Giverny was opened by the Claude Monet Foundation in 1980 after being "refurbished". The estate was given to the Academy of Beaux Arts in 1966 after his son Michael was killed in a car accident. The house had not been maintained since 1947 when Monet's daughter-in-law Blanche (Alice's daughter who had married Monet's other son, John, who died in 1914) passed away. The paintings in the house were given to the Marmottan-Monet museum in Paris (a must see!)



The largest Les Nympheas went to the Orangerie in 1927 after his death. He was persuaded by his friend George Clemenceau to give eight of them to France (he had offered two as a gift to celebrate the end of WW I) to be installed in the oval shaped rooms specifically designed for them in the Orangerie --but he would not deliver them while he was alive!



The restoration (there were plants growing through the walls in the studios) was funded by various groups within France --the Institut de France, the region of Eure, and other French groups and individuals. There were many American benefactors as well, including the American Ambassador Walter Annenberg, who paid for the access to the waterlily pond under the road that separates the property.

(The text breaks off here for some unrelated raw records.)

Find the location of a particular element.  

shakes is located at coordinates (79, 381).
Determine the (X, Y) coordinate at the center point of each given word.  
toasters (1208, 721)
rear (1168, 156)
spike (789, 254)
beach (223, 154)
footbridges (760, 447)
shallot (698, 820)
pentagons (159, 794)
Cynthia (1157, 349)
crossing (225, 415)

On June 25, 2008, one group of four of Monet's large waterlilies paintings, Le Bassin aux Nympheas, sold for more that $80 million to an anonymous private collector. This same painting was purchased by the sellers for $320,000 in 1971. The previous highest price for a Monet was in April, 2008. The Railway Bridge at Argenteuil sold for more than $41 million to another anonymous buyer (reportedly the Nahmad family --look them up on the web-- it is another world). In 1868, Monet attempted suicide by throwing himself into the Seine, distraught over his financial situation. One has to wonder, would any of these buyers have supported him then? And do any of these buyers support young artists now? And for all this money, who gets to see these works? Not any grubby gardeners.